Tasks:
(1) Answer these questions from the passage on contemplative prayer:
(a) What two sides of contemplative prayer has the speaker talked about so far?
(b) Under what heading does the speaker suggest looking in a theological encyclopedia?
(c) Who is named as one of the greatest teachers of contemplative prayer, and what did she know nothing about?
(2) From the passage on contemplative prayer, write out everything from "I’ve spoken so" down to "within the Church.".

Text excerpt:

I’ve spoken so far a little bit about the agony and the ecstasy of contemplative prayer. Let me just step back a moment now and try to say a little bit in general about its tradition within the Church.

Look up a theological Encyclopaedia, under Contemplation, and immediately, it seems, you find yourself in the middle of a mine field! The subject fairly bristles with technical terms, and subtle distinctions, and countless authoritative theories, each of which appears to contradict all the others! That would seem enough to put anyone off the whole subject! But don’t be put off! Sometimes it can be useful to read this technical stuff, in order to keep our ideas straight, but you don’t need to be learned in the arcane subtleties of mystical theology in order to pray well. One of the very greatest teachers of contemplative prayer in the whole tradition is St. Teresa of Avila, and she didn’t know a thing about academic theology. Of course also anyone serious about growth in prayer will want to read what its greatest practitioners have had to say about it; but again you don’t need to be a scholar in order to pray.

Supplied information:
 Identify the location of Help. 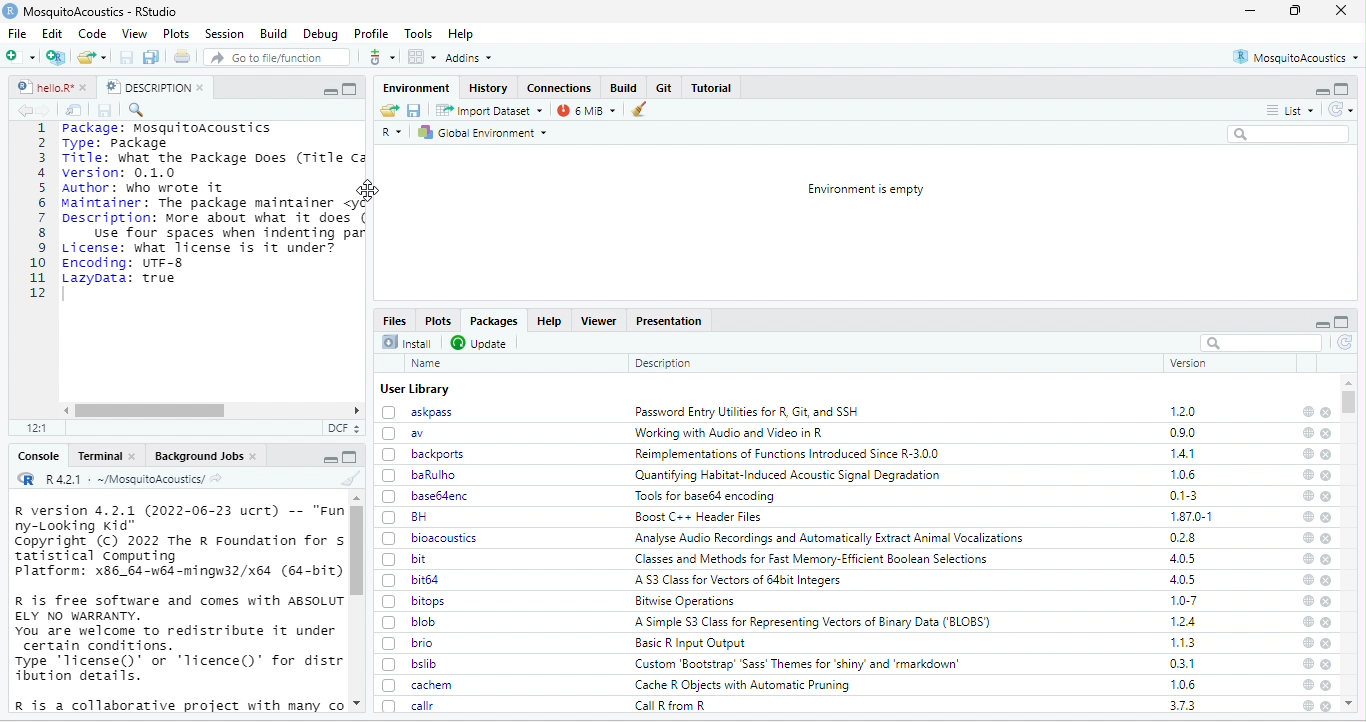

The replies:
(1)
(a) Its agony and its ecstasy.
(b) Contemplation.
(c) St. Teresa of Avila; she didn't know a thing about academic theology.

(2)
I’ve spoken so far a little bit about the agony and the ecstasy of contemplative prayer. Let me just step back a moment now and try to say a little bit in general about its tradition within the Church.